Jemele Hill, cohost of ESPN’s The Six, has been suspended for two weeks for “a second violation of [ESPN’s] social media guidelines,” according to the network.
Hill reportedly violated the guidelines Sunday night when she suggested that the best way for people to disagree with Cowboys owner Jerry Jones was through Dallas’s advertisers.
Earlier in the day, Jones said that the Cowboys would sit out a game if there is “anything that is disrespectful to the flag.” Jones has previously stated his desire for players to stand during the national anthem, and though the team—including Jones—interlocked arms and knelt before the anthem prior to their Week 3 Monday Night Football matchup against the Cardinals, no Cowboy has knelt during the playing of the song.

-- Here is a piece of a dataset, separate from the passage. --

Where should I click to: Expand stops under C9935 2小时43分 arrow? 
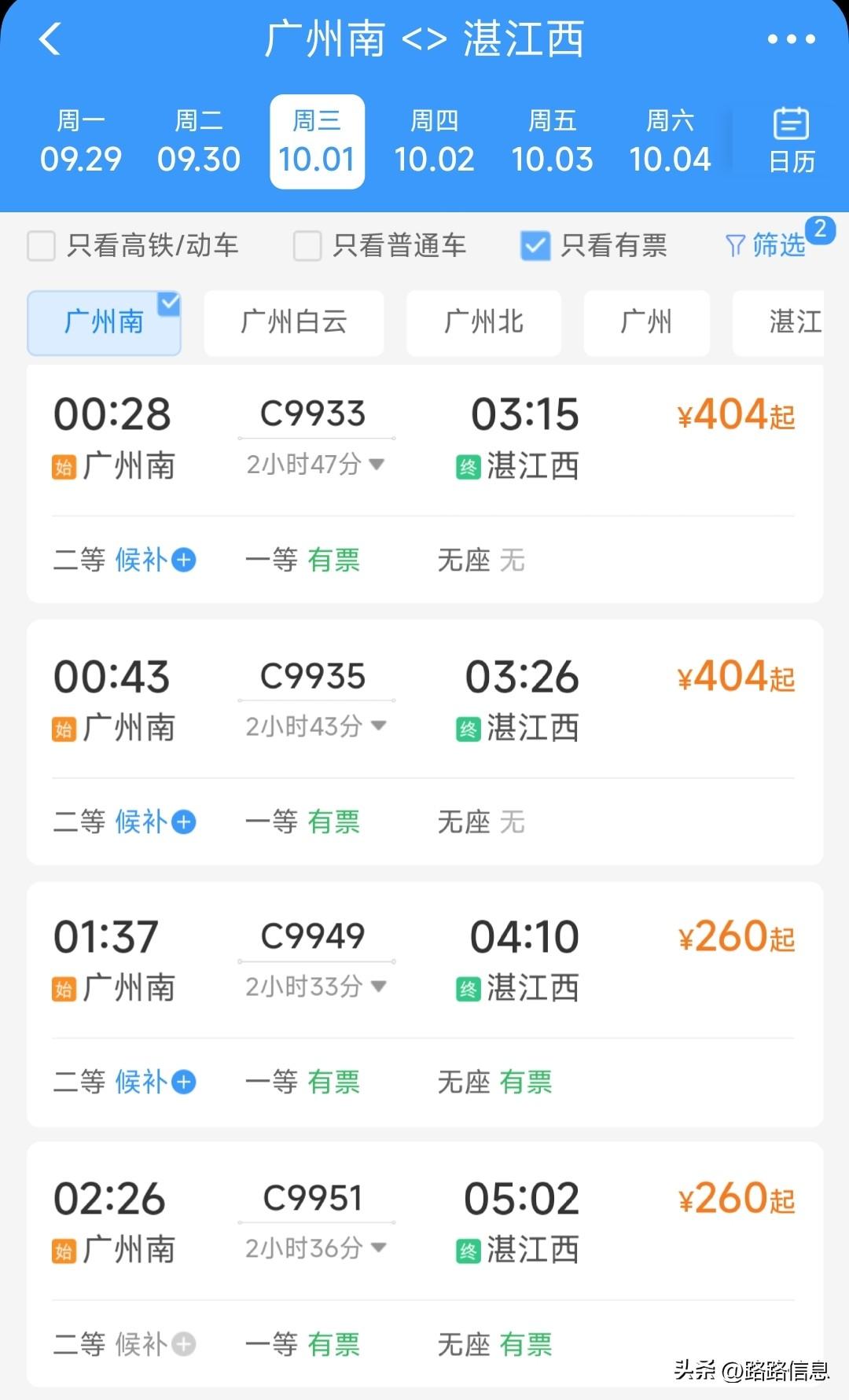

Jones’s comments represented the most strident opposition to the trend of players protesting during the national anthem by an NFL owner so far.
Hill quoted a tweet that listed some of the Cowboys’ advertisers—including AT&T, Bank of America, MillerCoors, and PepsiCo—and added that “change happens when advertisers are impacted.”
She later clarified that she was “not advocating an NFL boycott.” As noted above by Sports Business Journal reporter John Ourand, some Cowboys sponsors are also advertisers on ESPN platforms. ESPN would not say whether Hill’s suspension will be with pay.
The suspension comes less than a month after Hill called President Donald Trump a “white supremacist” on Twitter. Hill apologized for how those comments affected the network and her colleagues but stood by them, and White House press secretary Sarah Huckabee Sanders called them “a fireable offense.”
Hill’s suspension represents the latest chapter in the entanglement of sports and politics that has defined this NFL season. As The Ringer’s Bryan Curtis noted last month in his profile of Hill, ESPN has been “pulled … into a political vortex” that often sees someone like Hill—who is vocal about her political opinions on social media, even if those same thoughts aren’t always reflected on SC6, the show she cohosts with Michael Smith—as the focal point of the left/right media debate.
It’s worth noting the timing of Hill’s suspension. Hill hadn’t stopped tweeting about Trump, protests, or politics since she was reprimanded by ESPN in September, and it was apparently her suggestion to boycott some sponsors that also advertise on ESPN, not Hill’s normal political commentary, which drove the company to take action.